What tools exist besides a full embargo?
Moving away from the idea of a full embargo, the US president has a number of other mechanisms for imposing duties and other retaliatory trade measures.
Section 232 of the Trade Expansion Act of 1962 allows the President to impose import duties and set quotas on specific goods or sectors if the Commerce Department recognizes them as a threat to national security.
Section 301 of the Trade Act of 1974 gives the President the right to impose trade sanctions against a foreign country if its actions are found to be discriminatory, unfair, and burdensome to American trade.
Anti-dumping rules may also be involved. In the first term of Trump's presidency, at the request of olive producers from California, a 30 percent duty on Spanish olives was imposed in accordance with the 1930 Tariff Law. A separate investigation by the Ministry of Commerce found that Spanish manufacturers had received unjustified subsidies. Subsequently, the World Trade Organization demanded a partial revision of these measures, but Spain's share of the American olive market decreased from 49% in 2017 to 19% in 2024.
Has Trump resorted to similar threats before?
Yes. The first warning about possible trade sanctions was issued in October 2025. Then Trump said that he "could" impose duties against Spain in response to the refusal of the Spanish leadership at the NATO summit in The Hague to confirm its intention to increase military spending to 5% of GDP.
In March 2026, the US president went further and instructed Treasury Secretary Bessent and Trade Representative Jamison Greer to launch an investigation with a view to a complete embargo on all Spanish goods.
However, at the moment, no such investigation has been made public in the Federal Register.
How important is trade between the United States and Spain?

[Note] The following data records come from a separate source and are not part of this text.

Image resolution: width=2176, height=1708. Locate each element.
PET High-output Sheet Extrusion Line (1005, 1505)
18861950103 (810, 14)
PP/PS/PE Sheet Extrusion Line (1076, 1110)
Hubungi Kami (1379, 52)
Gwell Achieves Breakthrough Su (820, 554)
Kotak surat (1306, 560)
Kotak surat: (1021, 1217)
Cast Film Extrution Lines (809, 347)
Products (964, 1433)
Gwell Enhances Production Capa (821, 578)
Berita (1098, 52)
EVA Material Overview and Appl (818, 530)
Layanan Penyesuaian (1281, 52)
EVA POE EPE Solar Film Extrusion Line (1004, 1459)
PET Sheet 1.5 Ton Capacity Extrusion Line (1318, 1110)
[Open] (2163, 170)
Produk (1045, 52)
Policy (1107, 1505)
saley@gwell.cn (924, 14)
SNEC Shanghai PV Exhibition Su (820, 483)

The United States exports more to Spain than it imports from it. According to the Census Bureau, in 2025, U.S. exports totaled $26.6 billion and imports totaled $21.35 billion.

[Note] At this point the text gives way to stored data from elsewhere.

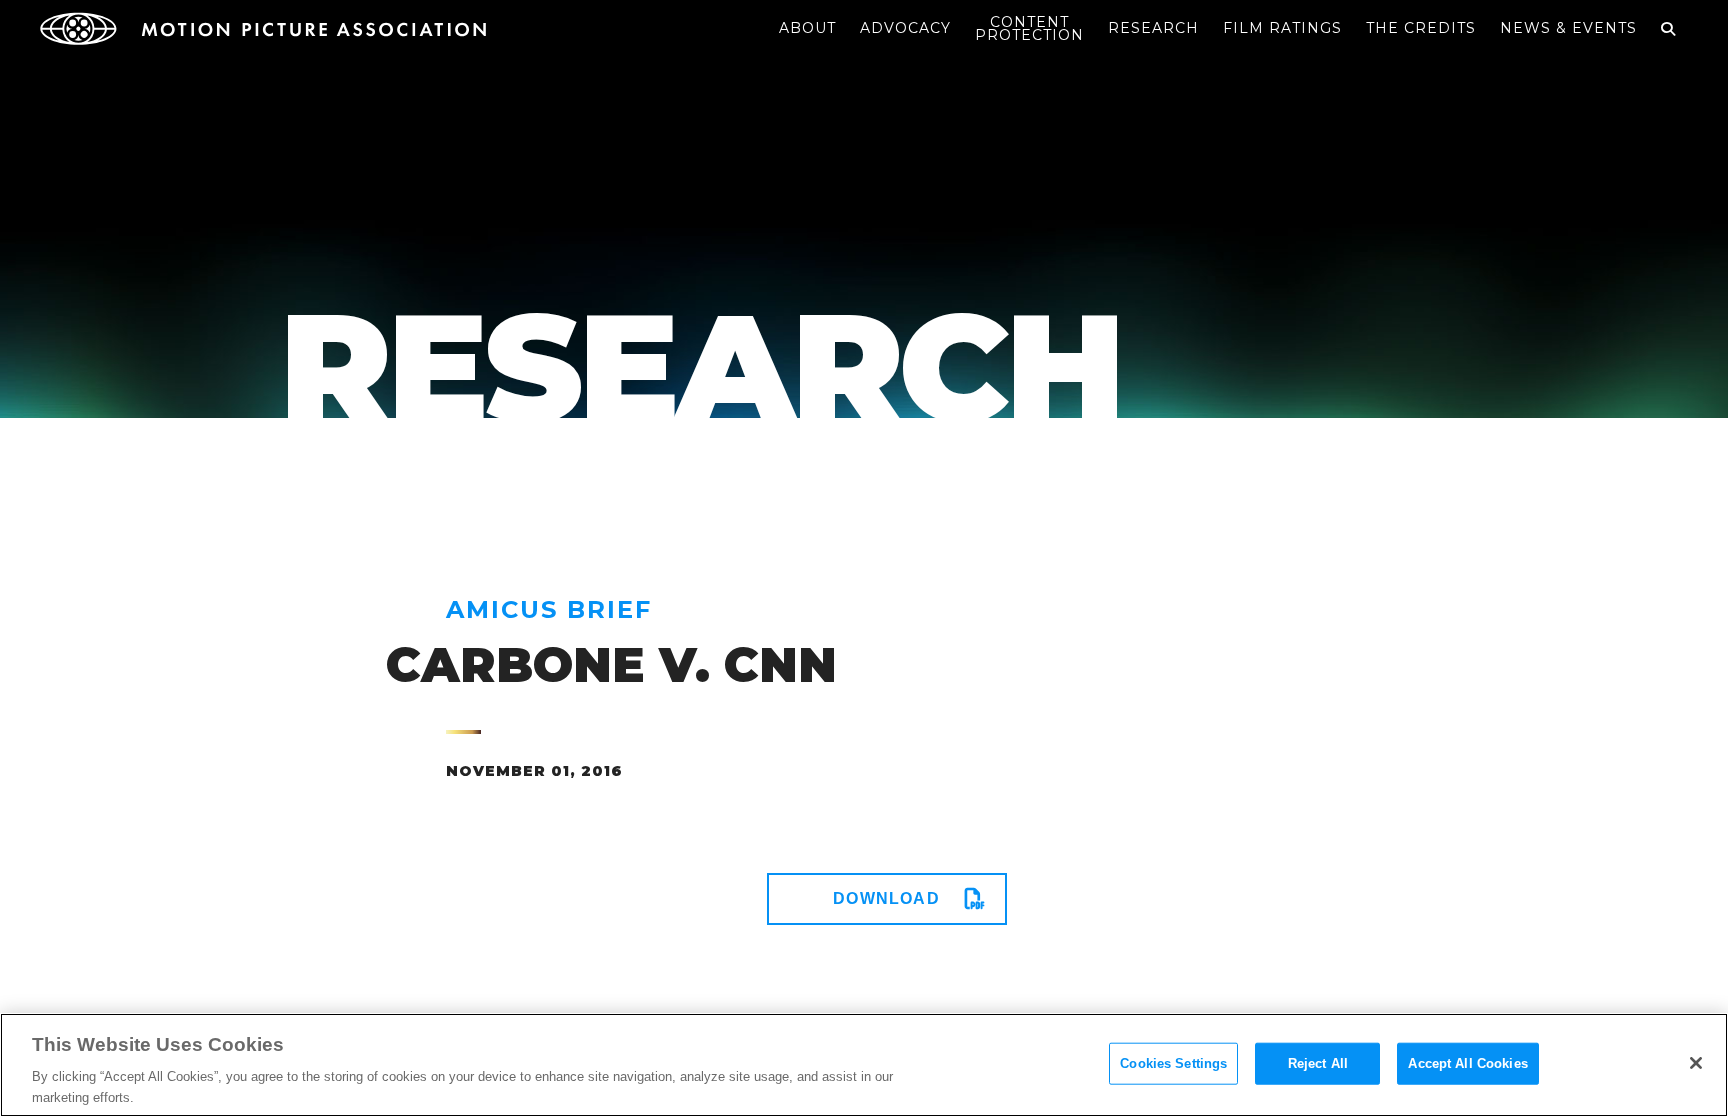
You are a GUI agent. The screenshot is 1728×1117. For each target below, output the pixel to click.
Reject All (1318, 1063)
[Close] (1696, 1063)
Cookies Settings (1173, 1063)
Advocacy (905, 28)
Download (886, 898)
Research (1153, 28)
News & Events (1568, 28)
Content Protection (1029, 28)
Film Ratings (1282, 28)
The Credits (1421, 28)
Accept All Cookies (1467, 1063)
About (807, 28)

Spanish companies have invested 97.2 billion euros in the U.S. economy, making the United States the world's largest market for Spanish investments, according to Eurostat data cited by the American Chamber of Commerce in Spain.
The United States, in turn, is the largest foreign investor in Spain. The total volume of production investments exceeds 116 billion euros. They provide jobs for about 200,000 people across the country.
How much does Spain spend on NATO?
According to the latest estimates by NATO, Spain's basic defense spending will reach 35.41 billion euros in 2026. This corresponds to 2% of the country's GDP. For comparison, in 2018, when Prime Minister Pedro Sanchez took office, the figure was 11.17 billion euros.
In 2025, the country ranked 7th among NATO member states in terms of absolute military spending, Spanish officials say, citing alliance statistics.
Currently, almost 3,000 Spanish troops are participating in NATO's overseas operations. According to this indicator, Spain ranks third among the countries of the alliance in terms of the number of troops in peacekeeping and stabilization missions.
In total, Spain has sent more than 125,000 troops in at least 22 missions. According to the Spanish government, more than 100 Spanish soldiers were killed during NATO operations.
Since 2022, Spain has allocated a total of 3.795 billion euros to support Ukraine.